Renowned author and Graves County native Bobbie Ann Mason discussed drawing from regional history in her stories to a packed audience Tuesday night at Murray State University. Mason was the featured speaker for the history department's inaugural Easley Lecture Series.
She described finding inspiration for her famed short story Shiloh from a Mayfield High School teacher who took class trips to the Civil War battlefield. Through correspondence, she gleaned historical context for the story. This is how a fiction writer's mind works, she said, "You try to create a credible scene or situation, one that comes to life in the story itself."
In Country centers around the Vietnam War, which Mason said was not necessarily a familiar topic to her - as she was a child during the war and said many of the stories and experiences were not eagerly talked about. She said denial of war is a common reaction, but her character in the story wanted to know what it was like, what it felt like, what it looked like and sound like. Mason said of her character, she wanted it to come alive in her mind so that her father would be alive in her mind.
Mason segued into describing an interest in how and why people 'lose their history.' For instance, family recipes and the people who created them, how some relatives got interesting nicknames and the origins of dialectical language. She described western Kentucky speech patterns and their similarities to dialects of other early European settlers - English and Scotch-Irish roots.
She said people lose their history and posited it as a denial of the hardships of pioneering or of civil war. "Nothing much to say," she said was something her grandmother would tell her, yet discovered the most important things were hidden, like the death of a sibling at a young age. The forgetting comes from the trauma of migration and the effects sieve down over generations, she said.

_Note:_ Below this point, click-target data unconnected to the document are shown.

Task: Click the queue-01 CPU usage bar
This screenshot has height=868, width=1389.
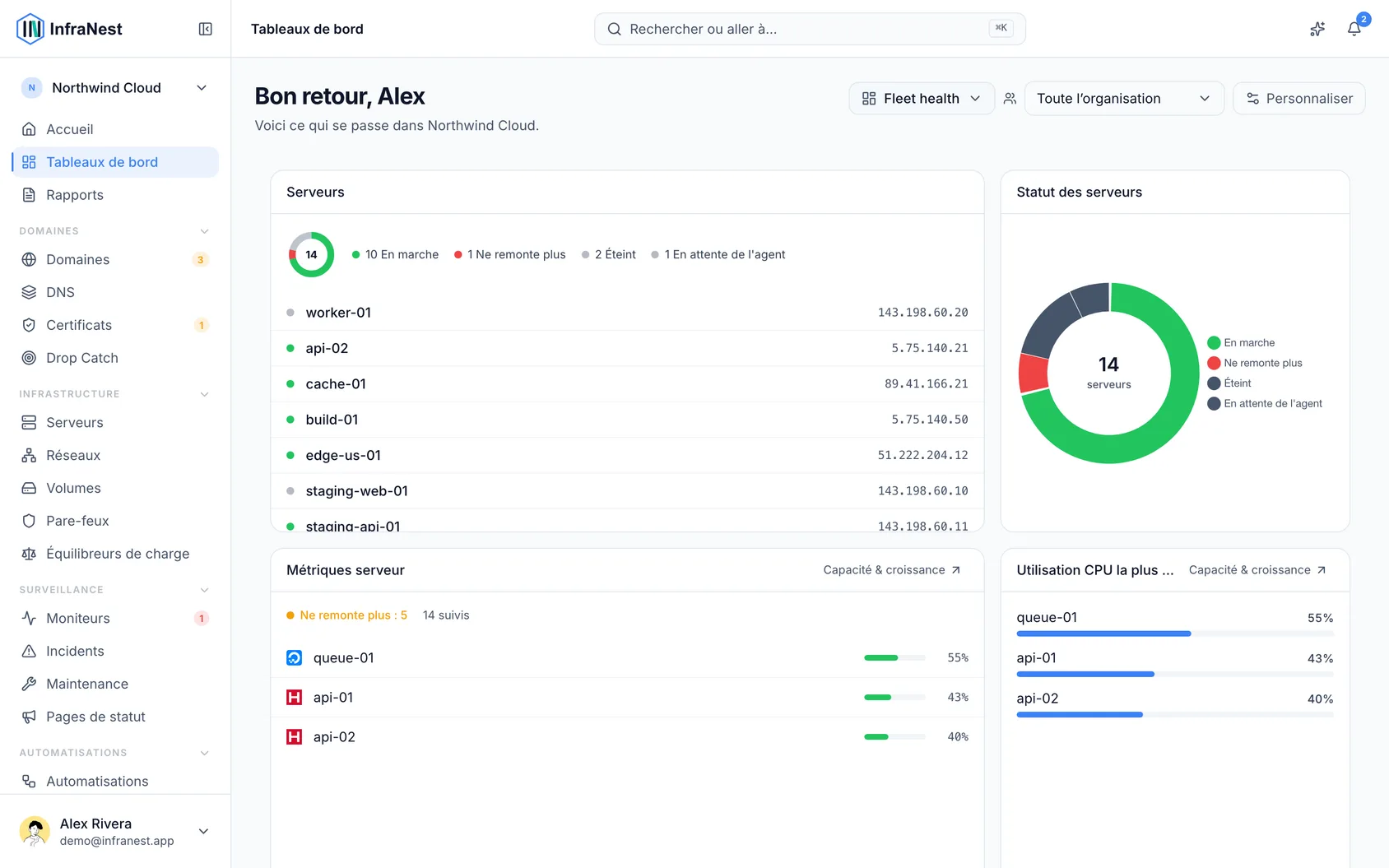Action: (x=1175, y=634)
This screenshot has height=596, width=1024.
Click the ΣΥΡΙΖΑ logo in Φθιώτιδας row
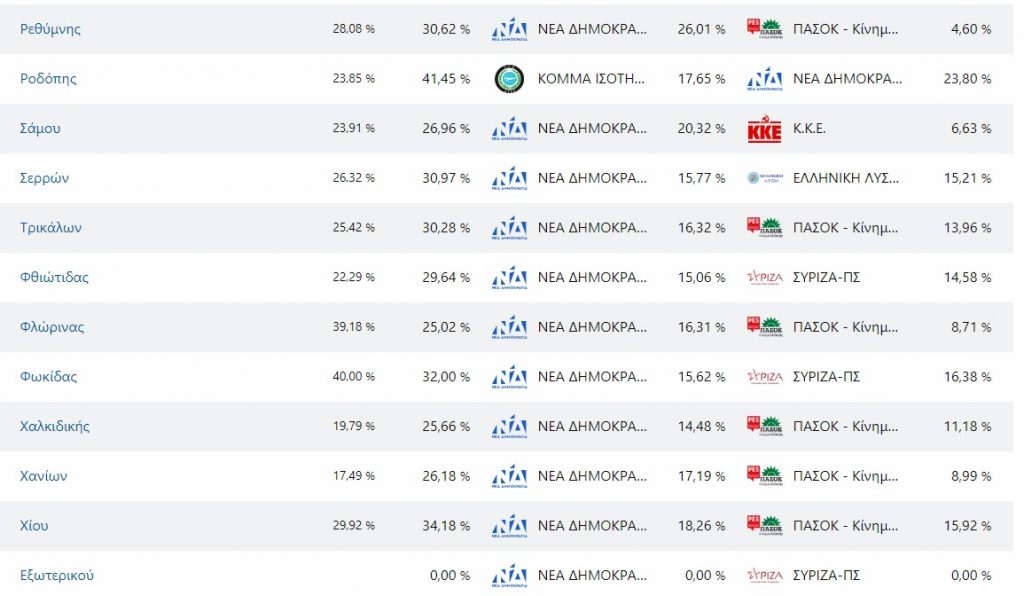(x=765, y=277)
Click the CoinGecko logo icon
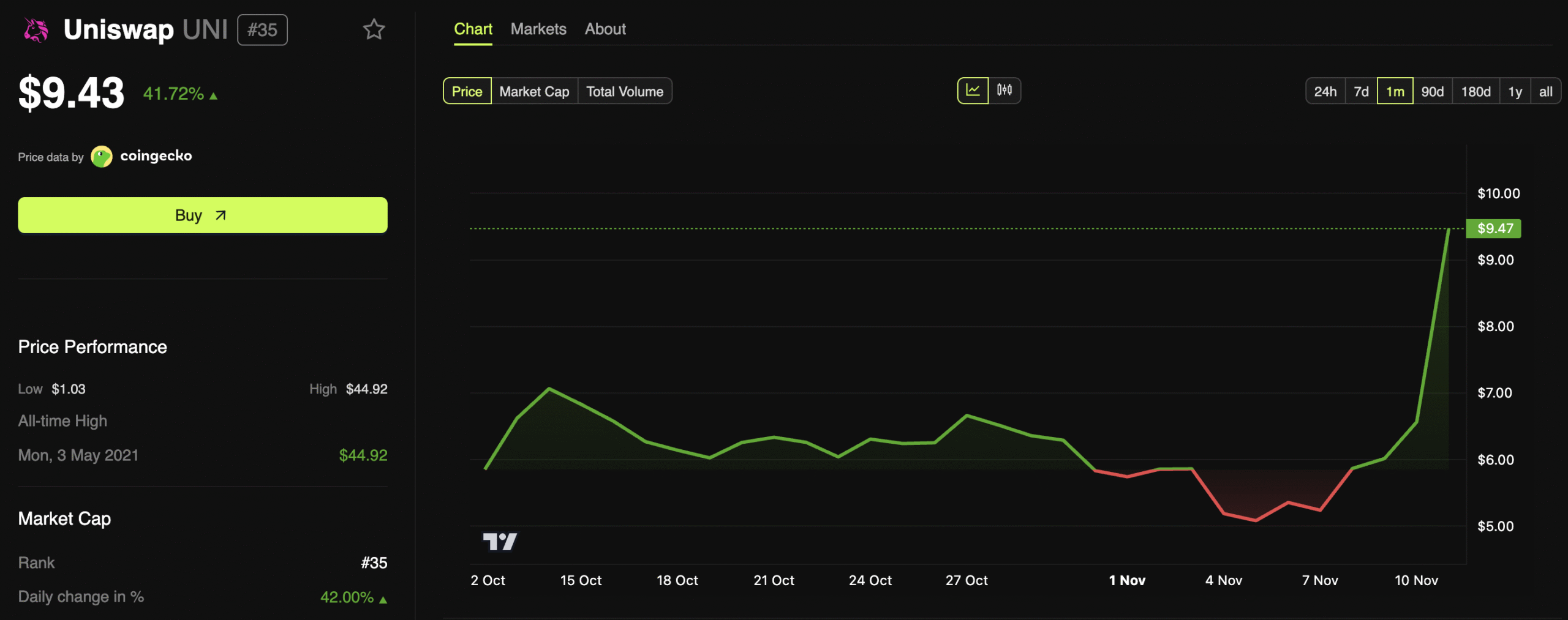Screen dimensions: 1568x620 102,157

The series was created in honor MSU alum and regent, county attorney and Calloway and Marshall Counties district judge Sid Easley, who died in 2016. The series is designed to be an annual opportunity to explore historical topics. The Sid Easley Lecture Fund was created by family and friends.
Mason is known for her work including Shiloh and Other Stories and In Country, which was turned into a film starring Bruce Willis. Her work often features people and life in west Kentucky.